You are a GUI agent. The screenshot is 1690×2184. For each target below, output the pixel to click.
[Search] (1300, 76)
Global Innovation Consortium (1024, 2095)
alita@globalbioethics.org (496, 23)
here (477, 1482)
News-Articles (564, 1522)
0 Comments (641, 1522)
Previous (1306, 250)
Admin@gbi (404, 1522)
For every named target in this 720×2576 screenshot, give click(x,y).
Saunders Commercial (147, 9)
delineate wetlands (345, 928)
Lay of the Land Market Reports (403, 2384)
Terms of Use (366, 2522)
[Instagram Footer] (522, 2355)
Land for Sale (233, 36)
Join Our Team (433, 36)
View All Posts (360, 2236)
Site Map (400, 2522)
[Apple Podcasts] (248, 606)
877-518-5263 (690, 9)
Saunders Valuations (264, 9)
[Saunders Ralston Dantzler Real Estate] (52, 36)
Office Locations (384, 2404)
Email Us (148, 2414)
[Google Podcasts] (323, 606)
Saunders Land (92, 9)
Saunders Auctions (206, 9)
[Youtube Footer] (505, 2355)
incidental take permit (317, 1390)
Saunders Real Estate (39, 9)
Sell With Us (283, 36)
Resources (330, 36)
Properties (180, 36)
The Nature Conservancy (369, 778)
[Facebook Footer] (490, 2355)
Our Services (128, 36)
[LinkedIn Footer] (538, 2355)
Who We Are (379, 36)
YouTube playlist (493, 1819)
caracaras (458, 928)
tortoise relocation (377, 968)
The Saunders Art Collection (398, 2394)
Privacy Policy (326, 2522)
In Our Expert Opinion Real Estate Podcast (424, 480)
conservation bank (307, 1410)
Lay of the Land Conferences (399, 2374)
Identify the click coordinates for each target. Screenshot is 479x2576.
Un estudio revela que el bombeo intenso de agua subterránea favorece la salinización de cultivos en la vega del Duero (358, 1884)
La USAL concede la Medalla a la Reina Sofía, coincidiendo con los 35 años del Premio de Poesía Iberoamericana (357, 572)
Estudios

============================================================

- EXERCISE PROMPT -
Going line by line, set down the data above exactly as given.

- SOLUTION TO THE PROBLEM -
You are a GUI agent. The screenshot is 1690×2184. For each target below, output the pixel to click.
[Search] (1300, 76)
Global Innovation Consortium (1024, 2095)
alita@globalbioethics.org (496, 23)
here (477, 1482)
News-Articles (564, 1522)
0 Comments (641, 1522)
Previous (1306, 250)
Admin@gbi (404, 1522)
For every named target in this 720×2576 screenshot, give click(x,y).
Saunders Commercial (147, 9)
delineate wetlands (345, 928)
Lay of the Land Market Reports (403, 2384)
Terms of Use (366, 2522)
[Instagram Footer] (522, 2355)
Land for Sale (233, 36)
Join Our Team (433, 36)
View All Posts (360, 2236)
Site Map (400, 2522)
[Apple Podcasts] (248, 606)
877-518-5263 (690, 9)
Saunders Valuations (264, 9)
[Saunders Ralston Dantzler Real Estate] (52, 36)
Office Locations (384, 2404)
Email Us (148, 2414)
[Google Podcasts] (323, 606)
Saunders Land (92, 9)
Saunders Auctions (206, 9)
[Youtube Footer] (505, 2355)
incidental take permit (317, 1390)
Saunders Real Estate (39, 9)
Sell With Us (283, 36)
Resources (330, 36)
Properties (180, 36)
The Nature Conservancy (369, 778)
[Facebook Footer] (490, 2355)
Our Services (128, 36)
[LinkedIn Footer] (538, 2355)
Who We Are (379, 36)
YouTube playlist (493, 1819)
caracaras (458, 928)
tortoise relocation (377, 968)
The Saunders Art Collection (398, 2394)
Privacy Policy (326, 2522)
In Our Expert Opinion Real Estate Podcast (424, 480)
conservation bank (307, 1410)
Lay of the Land Conferences (399, 2374)
Identify the click coordinates for each target. Screenshot is 479x2576.
Un estudio revela que el bombeo intenso de agua subterránea favorece la salinización de cultivos en la vega del Duero (358, 1884)
La USAL concede la Medalla a la Reina Sofía, coincidiendo con los 35 años del Premio de Poesía Iberoamericana (357, 572)
Estudios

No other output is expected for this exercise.